Children with a weight-for-age z-score (WAZ) below -3 face a significant risk of death. Yet, this important indicator is not widely utilized in nutrition treatment programs.
A new study investigated the prevalence, outcomes of treatment, and growth patterns of children with WAZ below -3, and compared the data to those of children with WAZ greater than or equal to -3 who received outpatient treatment for malnutrition and edema. The objective was to provide insights for future protocols.

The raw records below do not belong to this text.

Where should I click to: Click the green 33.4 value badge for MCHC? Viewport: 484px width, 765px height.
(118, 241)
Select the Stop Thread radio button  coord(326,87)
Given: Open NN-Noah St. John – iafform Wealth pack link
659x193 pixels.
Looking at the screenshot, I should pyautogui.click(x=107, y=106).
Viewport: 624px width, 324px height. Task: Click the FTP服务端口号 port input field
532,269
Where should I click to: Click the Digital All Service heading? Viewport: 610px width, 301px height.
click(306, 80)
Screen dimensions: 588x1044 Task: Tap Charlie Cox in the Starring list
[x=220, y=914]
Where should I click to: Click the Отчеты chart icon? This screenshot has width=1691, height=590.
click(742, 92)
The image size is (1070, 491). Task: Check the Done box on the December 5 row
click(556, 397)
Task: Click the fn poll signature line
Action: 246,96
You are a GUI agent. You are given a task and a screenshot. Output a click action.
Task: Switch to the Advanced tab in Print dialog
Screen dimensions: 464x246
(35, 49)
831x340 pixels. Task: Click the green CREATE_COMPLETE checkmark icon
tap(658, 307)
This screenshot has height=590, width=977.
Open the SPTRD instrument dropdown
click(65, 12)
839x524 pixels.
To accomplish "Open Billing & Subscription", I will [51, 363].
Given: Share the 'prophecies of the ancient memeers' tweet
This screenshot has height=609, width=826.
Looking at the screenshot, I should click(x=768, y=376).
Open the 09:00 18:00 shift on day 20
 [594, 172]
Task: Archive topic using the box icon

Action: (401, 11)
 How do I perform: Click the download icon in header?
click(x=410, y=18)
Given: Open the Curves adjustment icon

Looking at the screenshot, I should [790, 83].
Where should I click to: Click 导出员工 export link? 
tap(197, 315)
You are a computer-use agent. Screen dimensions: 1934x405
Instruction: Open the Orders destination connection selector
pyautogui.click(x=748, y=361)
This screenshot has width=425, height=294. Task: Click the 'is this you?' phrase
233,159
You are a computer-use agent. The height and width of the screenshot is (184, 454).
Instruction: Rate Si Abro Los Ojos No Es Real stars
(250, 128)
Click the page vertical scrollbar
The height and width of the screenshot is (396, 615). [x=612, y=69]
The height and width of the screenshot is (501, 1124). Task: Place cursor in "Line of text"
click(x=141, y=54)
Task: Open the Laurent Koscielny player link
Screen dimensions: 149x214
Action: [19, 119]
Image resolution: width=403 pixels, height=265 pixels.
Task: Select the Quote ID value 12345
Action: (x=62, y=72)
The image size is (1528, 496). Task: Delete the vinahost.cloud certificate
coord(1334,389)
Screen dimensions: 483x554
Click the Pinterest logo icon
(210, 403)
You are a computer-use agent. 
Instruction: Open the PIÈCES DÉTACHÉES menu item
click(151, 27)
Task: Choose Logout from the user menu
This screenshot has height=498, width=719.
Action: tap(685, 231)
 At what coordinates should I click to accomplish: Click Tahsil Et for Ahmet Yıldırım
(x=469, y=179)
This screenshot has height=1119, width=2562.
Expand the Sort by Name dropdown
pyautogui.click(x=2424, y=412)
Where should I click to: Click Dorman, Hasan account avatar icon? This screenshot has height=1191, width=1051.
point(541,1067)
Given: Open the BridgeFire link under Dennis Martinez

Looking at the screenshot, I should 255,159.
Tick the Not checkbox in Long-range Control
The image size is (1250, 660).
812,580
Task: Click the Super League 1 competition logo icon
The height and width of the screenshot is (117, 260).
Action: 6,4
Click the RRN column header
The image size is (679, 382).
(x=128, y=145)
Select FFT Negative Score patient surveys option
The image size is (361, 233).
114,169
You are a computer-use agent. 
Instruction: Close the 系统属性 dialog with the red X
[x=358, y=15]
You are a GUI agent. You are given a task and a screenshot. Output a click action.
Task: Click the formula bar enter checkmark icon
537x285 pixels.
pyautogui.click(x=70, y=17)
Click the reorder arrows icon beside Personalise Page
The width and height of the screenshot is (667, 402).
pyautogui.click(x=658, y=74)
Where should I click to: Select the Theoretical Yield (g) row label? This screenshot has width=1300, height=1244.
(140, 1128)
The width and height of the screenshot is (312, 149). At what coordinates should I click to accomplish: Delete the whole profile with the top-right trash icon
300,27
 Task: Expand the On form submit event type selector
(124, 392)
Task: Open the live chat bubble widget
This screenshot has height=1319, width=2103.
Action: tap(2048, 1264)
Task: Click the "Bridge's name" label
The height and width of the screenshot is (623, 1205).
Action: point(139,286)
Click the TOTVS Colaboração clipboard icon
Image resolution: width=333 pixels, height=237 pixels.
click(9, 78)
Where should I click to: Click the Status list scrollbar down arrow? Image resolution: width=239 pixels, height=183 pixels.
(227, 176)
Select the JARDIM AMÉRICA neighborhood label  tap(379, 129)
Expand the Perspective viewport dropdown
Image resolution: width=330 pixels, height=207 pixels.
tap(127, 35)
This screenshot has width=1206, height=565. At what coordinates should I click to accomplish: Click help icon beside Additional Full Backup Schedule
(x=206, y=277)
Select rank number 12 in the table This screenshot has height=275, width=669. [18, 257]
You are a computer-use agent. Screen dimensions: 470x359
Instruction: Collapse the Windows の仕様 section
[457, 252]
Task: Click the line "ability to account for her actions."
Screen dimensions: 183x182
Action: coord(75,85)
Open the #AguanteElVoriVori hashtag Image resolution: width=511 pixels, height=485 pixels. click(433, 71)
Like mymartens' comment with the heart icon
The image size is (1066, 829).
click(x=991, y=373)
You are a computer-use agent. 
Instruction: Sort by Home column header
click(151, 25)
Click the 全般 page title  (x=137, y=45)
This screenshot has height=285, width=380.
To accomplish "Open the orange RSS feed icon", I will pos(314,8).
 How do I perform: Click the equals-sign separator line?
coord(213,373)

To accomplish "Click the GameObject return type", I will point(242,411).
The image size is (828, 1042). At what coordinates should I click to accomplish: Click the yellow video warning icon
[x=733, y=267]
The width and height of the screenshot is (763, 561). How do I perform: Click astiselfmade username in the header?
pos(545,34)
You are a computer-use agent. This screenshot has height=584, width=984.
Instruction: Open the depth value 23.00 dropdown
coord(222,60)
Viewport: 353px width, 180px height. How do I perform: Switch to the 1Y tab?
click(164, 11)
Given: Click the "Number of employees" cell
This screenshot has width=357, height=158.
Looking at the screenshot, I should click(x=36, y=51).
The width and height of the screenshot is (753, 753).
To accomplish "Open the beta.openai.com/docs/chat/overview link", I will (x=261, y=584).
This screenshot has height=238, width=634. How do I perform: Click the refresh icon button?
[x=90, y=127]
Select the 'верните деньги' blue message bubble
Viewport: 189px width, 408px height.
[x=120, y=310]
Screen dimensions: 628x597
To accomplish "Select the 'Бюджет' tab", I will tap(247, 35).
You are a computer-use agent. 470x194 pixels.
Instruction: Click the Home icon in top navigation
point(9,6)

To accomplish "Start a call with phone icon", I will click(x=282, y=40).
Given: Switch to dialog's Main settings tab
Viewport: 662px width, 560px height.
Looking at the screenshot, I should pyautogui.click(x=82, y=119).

This study analyzed secondary data from multiple sources. Logistic regression was used to compare the treatment outcomes. The analysis included data from 24,829 children across nine countries from 13 datasets. Recovery was defined as achieving a mid-upper-arm circumference of at least 12.5 cm, a weight-for-height z-score of -2 or higher, and the absence of edema within a 17-week period after admission.
The results showed that 55% of wasted children had a WAZ below -3. Children admitted with WAZ below -3 had lower recovery rates (28.3% versus 48.7%), a higher risk of death (1.8% versus 0.7%), and a higher risk of transfer to inpatient care (6.2% versus 3.8%) compared to children with WAZ greater than or equal to -3. While children with WAZ below -3 had considerably lower anthropometric measurements at the beginning and end of treatment. Their patterns of anthropometric gains were similar to those with WAZ greater than or equal to -3.
If moderately wasted children with WAZ below -3 were to be included in therapeutic programs alongside severely wasted children, the caseload would increase by 32%.
Moreover, WAZ below -3 is common among severely and moderately wasted children (64% and 43%, respectively). Children with WAZ below -3 do not achieve conventional definitions of nutritional recovery as frequently as other wasted children despite their weight gain pattern being similar to other wasted children.
Children with wasting and WAZ below -3 likely require longer or more personalized treatment, particularly, those with moderate wasting who are typically ineligible for therapeutic feeding.
Children with severely low WAZ and edema likely require the greatest level of support due to the highest risk of mortality.
An intervention trial is necessary to further explore these hypotheses, including the participation of non-wasted children with WAZ below -3, who are currently absent in this secondary data analysis.
The findings supported existing evidence that children with wasting and WAZ below -3 are at even higher risk of mortality and do not achieve traditional definitions of nutritional recovery as promptly as other wasted children.
Source: Odei Obeng‐Amoako GA, Stobaugh H, Wrottesley SV, et al. How do children with severe underweight and wasting respond to treatment? A pooled secondary data analysis to inform future intervention studies. Maternal & Child Nutrition. 2023:e13434.